When planning extra travel around Spain, most students here in Granada go for the big cities like Barcelona or Santiago de Compostela. If they’re looking for places closer to home, Sevilla or Málaga get the most visits because those are naturally the cities they’ve heard the most about. However, one city that often gets overlooked is Cádiz, which resides in the southwest corner of the autonomous community of Andalusia. Here are a few reasons why it should be higher up on your “Places to Visit” list.
- It includes the benefits of an island without the hassle of booking a ferry trip. Seriously, the peninsula it calls home seems to only need one big tsunami in order to become an island. Many residents refer to it as a lollipop for the disproportionate size of the city compared to the strip of land that connects it to the rest of the country.
- It’s easy to get around.

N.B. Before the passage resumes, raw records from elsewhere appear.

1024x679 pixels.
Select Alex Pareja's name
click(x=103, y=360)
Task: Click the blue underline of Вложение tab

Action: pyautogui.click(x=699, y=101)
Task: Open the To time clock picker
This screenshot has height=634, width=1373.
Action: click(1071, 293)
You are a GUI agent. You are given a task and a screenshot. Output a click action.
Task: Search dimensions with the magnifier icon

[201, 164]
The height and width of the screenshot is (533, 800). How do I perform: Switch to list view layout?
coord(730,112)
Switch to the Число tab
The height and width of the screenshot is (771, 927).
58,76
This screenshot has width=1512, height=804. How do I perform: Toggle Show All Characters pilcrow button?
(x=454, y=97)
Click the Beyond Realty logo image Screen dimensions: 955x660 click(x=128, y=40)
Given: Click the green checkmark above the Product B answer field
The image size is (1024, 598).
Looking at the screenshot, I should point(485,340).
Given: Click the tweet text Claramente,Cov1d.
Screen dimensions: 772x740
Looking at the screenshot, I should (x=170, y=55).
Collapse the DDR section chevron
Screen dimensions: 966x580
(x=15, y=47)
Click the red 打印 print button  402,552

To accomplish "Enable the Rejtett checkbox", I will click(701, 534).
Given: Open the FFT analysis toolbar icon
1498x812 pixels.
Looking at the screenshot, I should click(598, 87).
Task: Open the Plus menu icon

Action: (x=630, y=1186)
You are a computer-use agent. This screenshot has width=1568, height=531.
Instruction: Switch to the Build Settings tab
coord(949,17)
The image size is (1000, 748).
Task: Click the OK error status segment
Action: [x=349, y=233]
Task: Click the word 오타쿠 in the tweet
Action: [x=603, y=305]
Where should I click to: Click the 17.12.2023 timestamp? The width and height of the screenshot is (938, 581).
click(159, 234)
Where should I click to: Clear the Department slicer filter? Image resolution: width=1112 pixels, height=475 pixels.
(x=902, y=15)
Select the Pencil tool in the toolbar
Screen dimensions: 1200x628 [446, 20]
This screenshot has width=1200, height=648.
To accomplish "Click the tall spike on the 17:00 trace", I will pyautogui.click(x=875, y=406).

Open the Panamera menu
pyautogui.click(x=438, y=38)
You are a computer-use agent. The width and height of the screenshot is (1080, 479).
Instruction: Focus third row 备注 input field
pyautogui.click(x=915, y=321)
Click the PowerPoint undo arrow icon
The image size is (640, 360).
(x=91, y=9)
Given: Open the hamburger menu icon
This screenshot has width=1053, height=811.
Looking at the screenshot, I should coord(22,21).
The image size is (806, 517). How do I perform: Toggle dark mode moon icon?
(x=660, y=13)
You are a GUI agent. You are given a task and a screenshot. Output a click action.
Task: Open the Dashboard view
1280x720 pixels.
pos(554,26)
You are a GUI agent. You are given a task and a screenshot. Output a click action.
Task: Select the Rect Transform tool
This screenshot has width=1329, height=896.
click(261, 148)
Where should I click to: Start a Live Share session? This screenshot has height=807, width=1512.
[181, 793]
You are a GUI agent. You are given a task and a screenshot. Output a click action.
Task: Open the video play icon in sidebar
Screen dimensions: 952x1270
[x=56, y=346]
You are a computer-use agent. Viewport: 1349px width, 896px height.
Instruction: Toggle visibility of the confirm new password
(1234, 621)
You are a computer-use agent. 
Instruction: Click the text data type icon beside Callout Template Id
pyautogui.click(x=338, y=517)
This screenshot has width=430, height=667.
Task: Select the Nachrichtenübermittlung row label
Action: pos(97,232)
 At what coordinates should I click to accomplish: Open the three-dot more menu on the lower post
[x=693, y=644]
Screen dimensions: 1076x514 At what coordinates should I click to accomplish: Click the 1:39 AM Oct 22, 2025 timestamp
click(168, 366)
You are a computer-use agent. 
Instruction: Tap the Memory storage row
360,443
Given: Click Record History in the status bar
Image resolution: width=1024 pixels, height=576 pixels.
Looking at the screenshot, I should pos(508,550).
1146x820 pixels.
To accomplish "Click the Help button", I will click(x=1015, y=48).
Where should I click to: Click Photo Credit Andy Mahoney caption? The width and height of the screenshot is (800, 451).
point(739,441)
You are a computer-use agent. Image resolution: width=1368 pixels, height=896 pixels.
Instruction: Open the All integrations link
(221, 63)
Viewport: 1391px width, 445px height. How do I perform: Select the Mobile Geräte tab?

Once you get to the casco antiguo (old town), you can get anywhere within it by walking. In fact, you can walk the entire tip of the “lollipop” within an hour.
- It’s the oldest city in occidental Europe. It has the greatest mixture of cultures because it was founded by the Phoenicians and then consequently conquered by the Romans, Visigoths, Byzantines, Muslims, and finally the Christians. The architecture is a mess but it’s the most interesting mess you’ll ever lay eyes on. For example, there’s a Roman theater right next to a small museum that houses a Phoenician sarcophagus.
- It’s safe and friendly. The streets are as narrow and dark as any in Spain but the people are friendly and there is a very low crime rate, especially in the casco antiguo. I walked around by myself in the early morning to find a good spot to camp out and see the sunrise and I never felt in danger though I passed a lot of people also starting their Sunday mornings early.
- It’s not rife with tourism. Sure, it’s a port for cruise ships and it has a healthy tourism economy, but the city is is often overlooked as a destination, especially in the off season. Make it one of your priorities and you’ll find that hostels are cheap and easy to come by, touristic sites are not packed with people, and the atmosphere is relaxed and unhurried.
When my friend suggested Cádiz as one of our own personal trips, I was highly skeptical. However, I’m glad she pressed us into going because it was one of the most intriguing and yet relaxing trips I’ve ever taken. I would recommend it to anyone who is looking for a weekend trip in the south of Spain!